We try to keep our life simple in the city. We don't have a car. We only work part-time. And we stretch out that generous Swedish parental leave. Yet still, modern life is modern life. We have jobs, a toddler to get to daycare and a baby to feed. We have laundry to do, dinner to cook and a tiny apartment that never stays clean. We do fine with this, but my wife and I have different parenting styles. The kids have their needs. The volume gets a little high. We feel too busy, too connected, too distracted.

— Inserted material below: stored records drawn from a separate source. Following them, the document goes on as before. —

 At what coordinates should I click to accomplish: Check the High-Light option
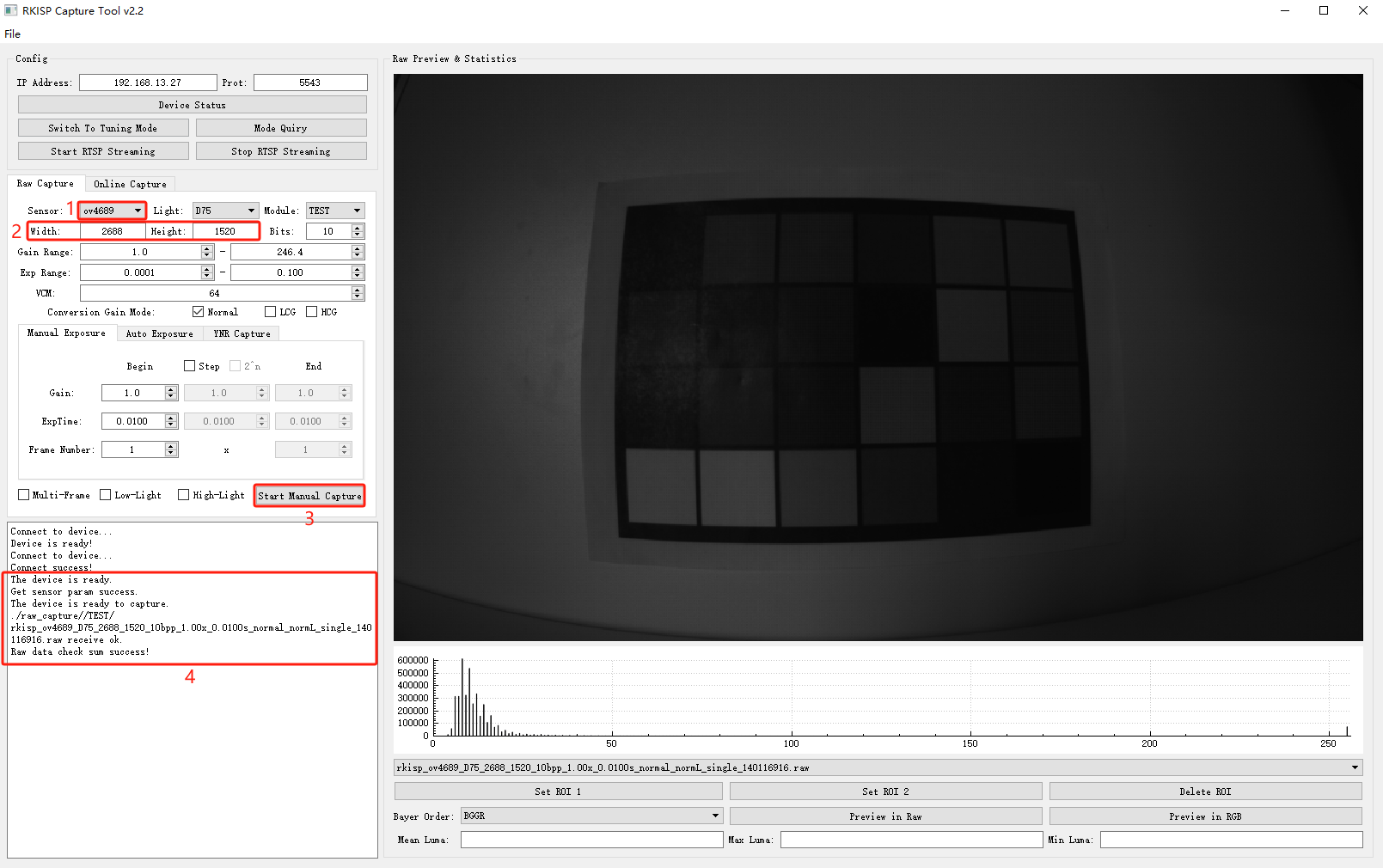pos(184,495)
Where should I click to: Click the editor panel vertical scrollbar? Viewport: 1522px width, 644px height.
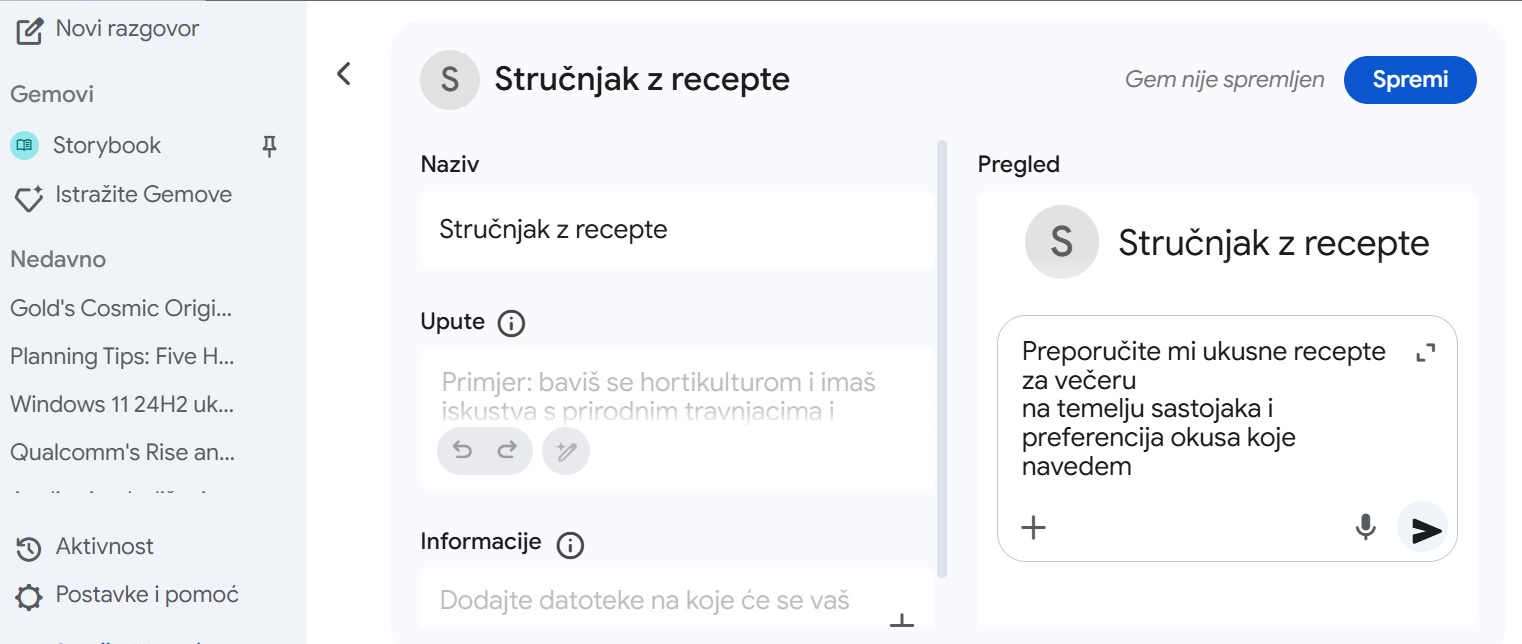[x=941, y=358]
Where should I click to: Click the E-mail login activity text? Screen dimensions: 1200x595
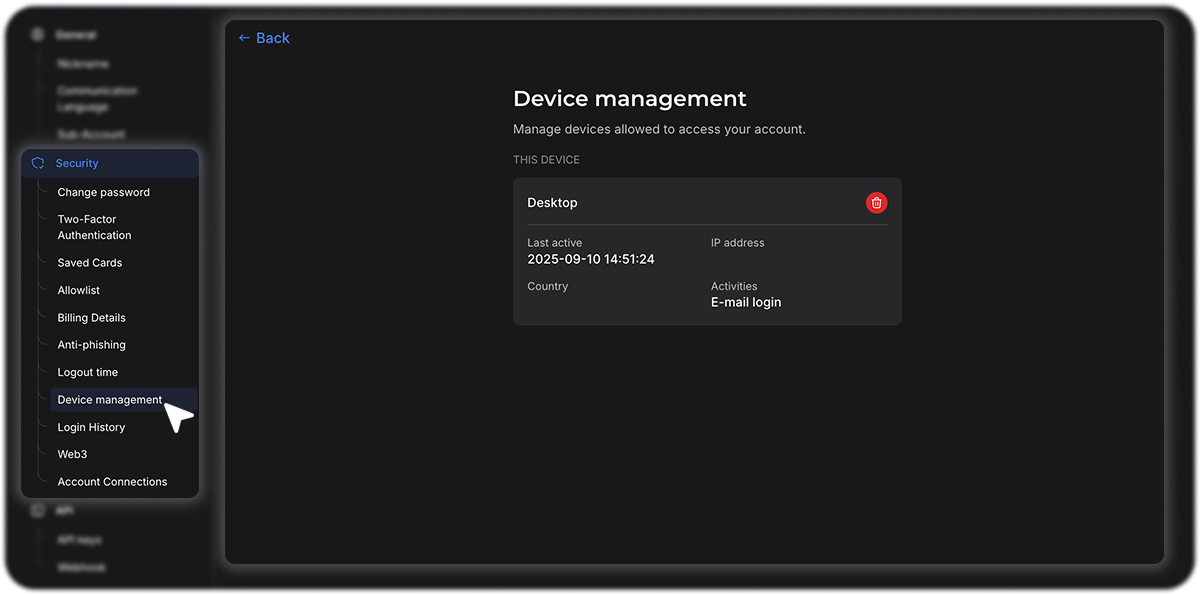click(746, 302)
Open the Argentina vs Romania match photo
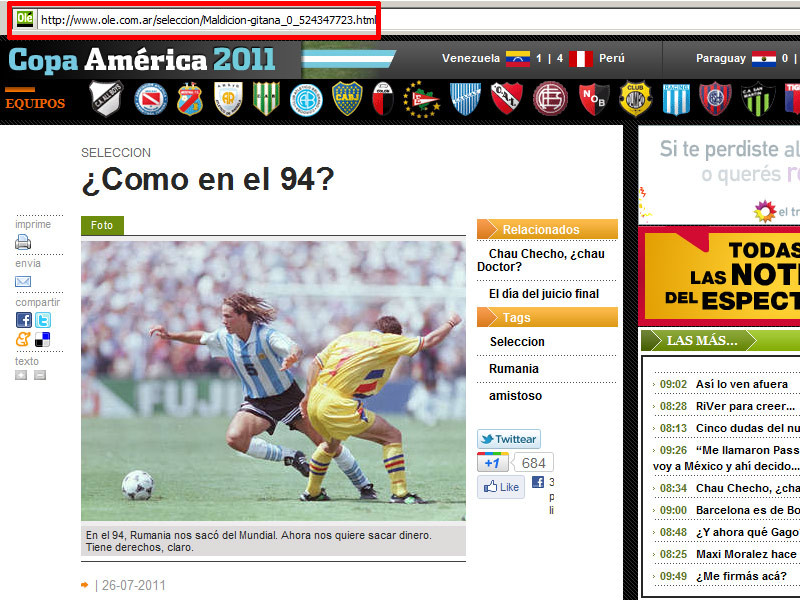 click(x=273, y=380)
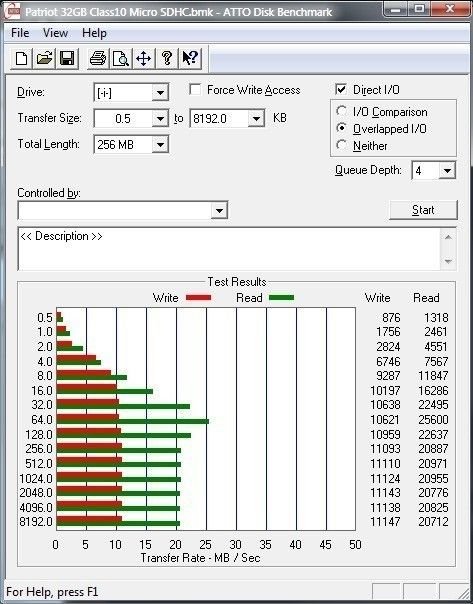Select the I/O Comparison radio button
Viewport: 473px width, 604px height.
pos(341,111)
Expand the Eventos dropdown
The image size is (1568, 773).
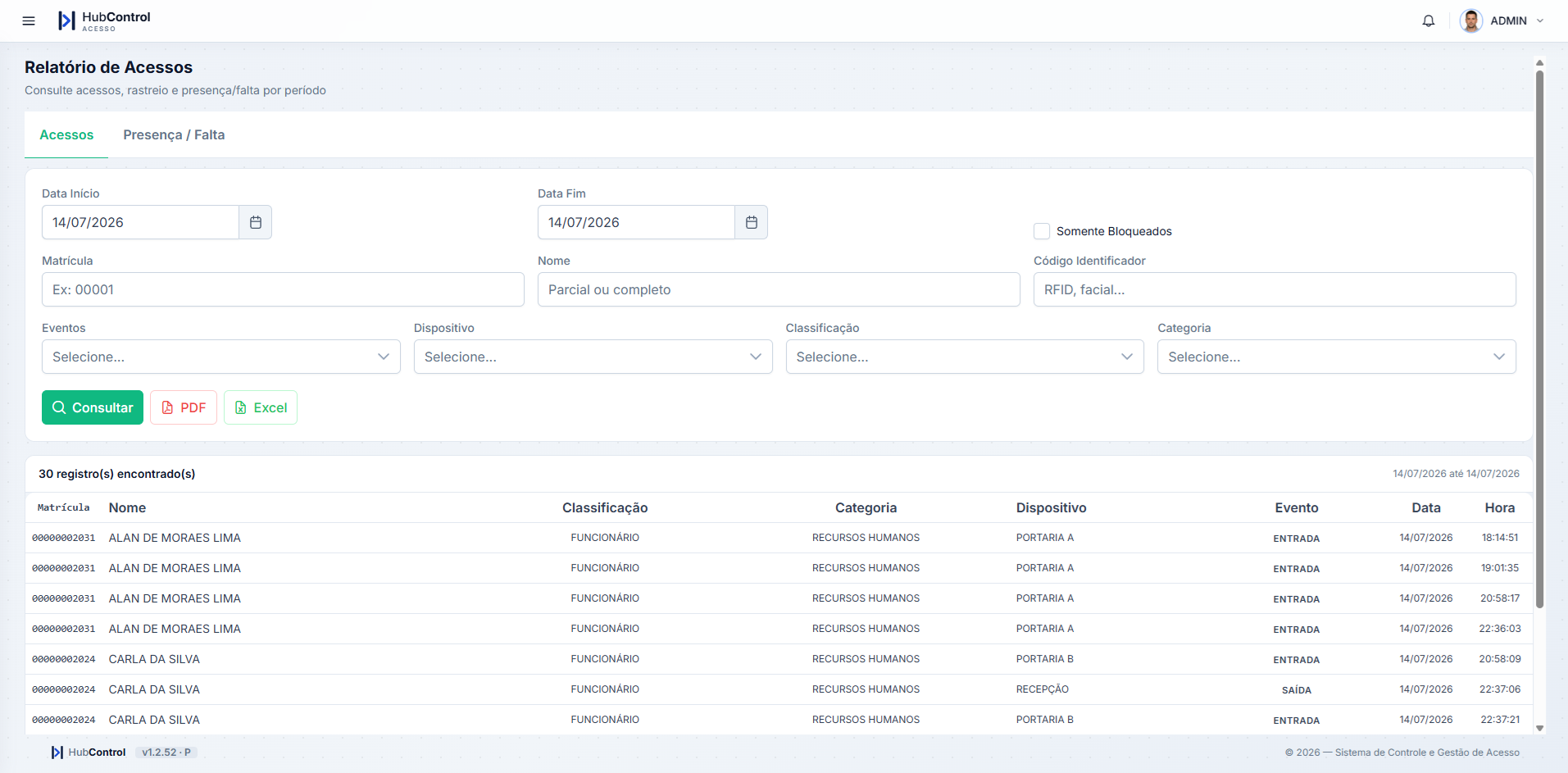221,357
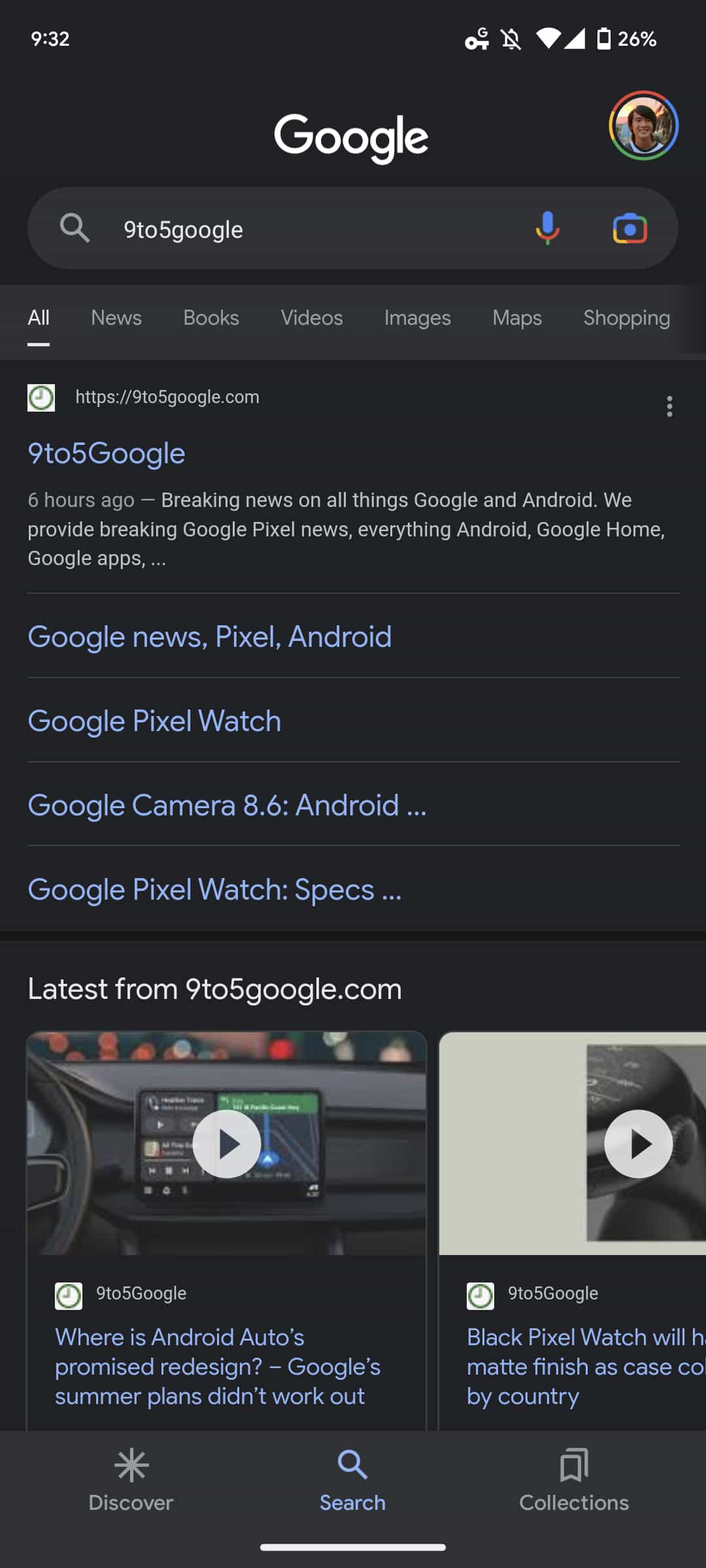Open Collections from bottom navigation
The width and height of the screenshot is (706, 1568).
(x=574, y=1481)
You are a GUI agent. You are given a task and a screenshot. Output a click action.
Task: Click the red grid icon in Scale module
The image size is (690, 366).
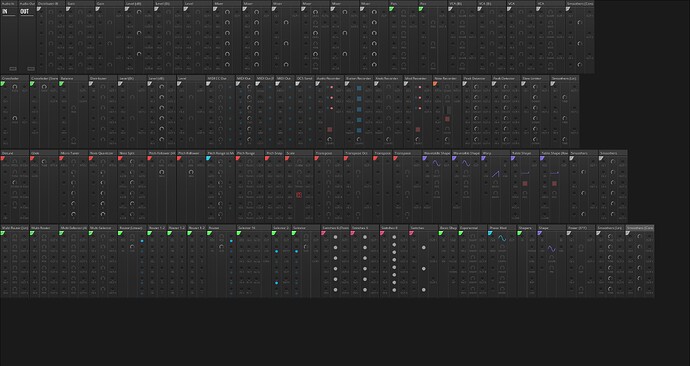(x=299, y=194)
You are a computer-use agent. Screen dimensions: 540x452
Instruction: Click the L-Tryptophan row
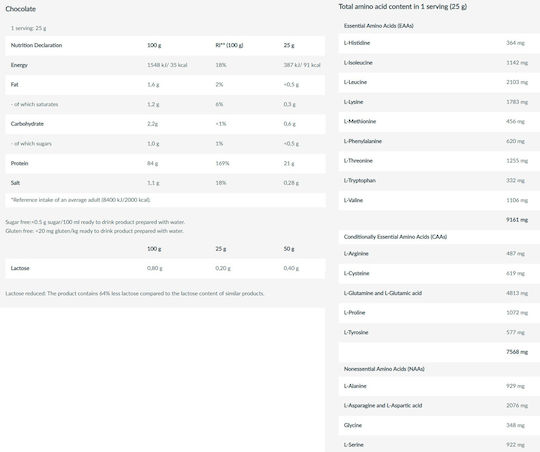tap(439, 181)
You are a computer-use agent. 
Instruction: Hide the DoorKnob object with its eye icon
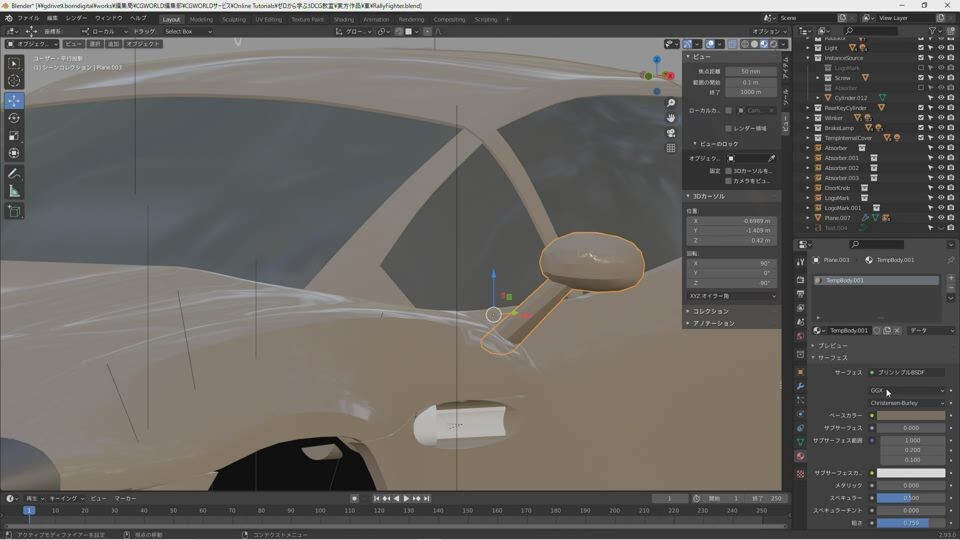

So we recently took off for the country, in the forest, by a river, and spent three weeks there. (We have a summer cottage, which sounds very luxurious, but which is much more affordable in Sweden. It is also more rustic—our cottage has no water, for instance; just a bathroom in the barn and a tap on the side of the house.) Out in the country, there was space for my wife to simultaneously garden and watch the kids. She excels at involving the children in everyday activities, but it gets tough in a small apartment. I, meanwhile, was able to play intensively with the kids—more my style—without feeling as if I was stuck in the game until bedtime. I played hard and then napped. I got the chance to go dig with everyone else. When It Comes To Parenting, Does One Size Fit All?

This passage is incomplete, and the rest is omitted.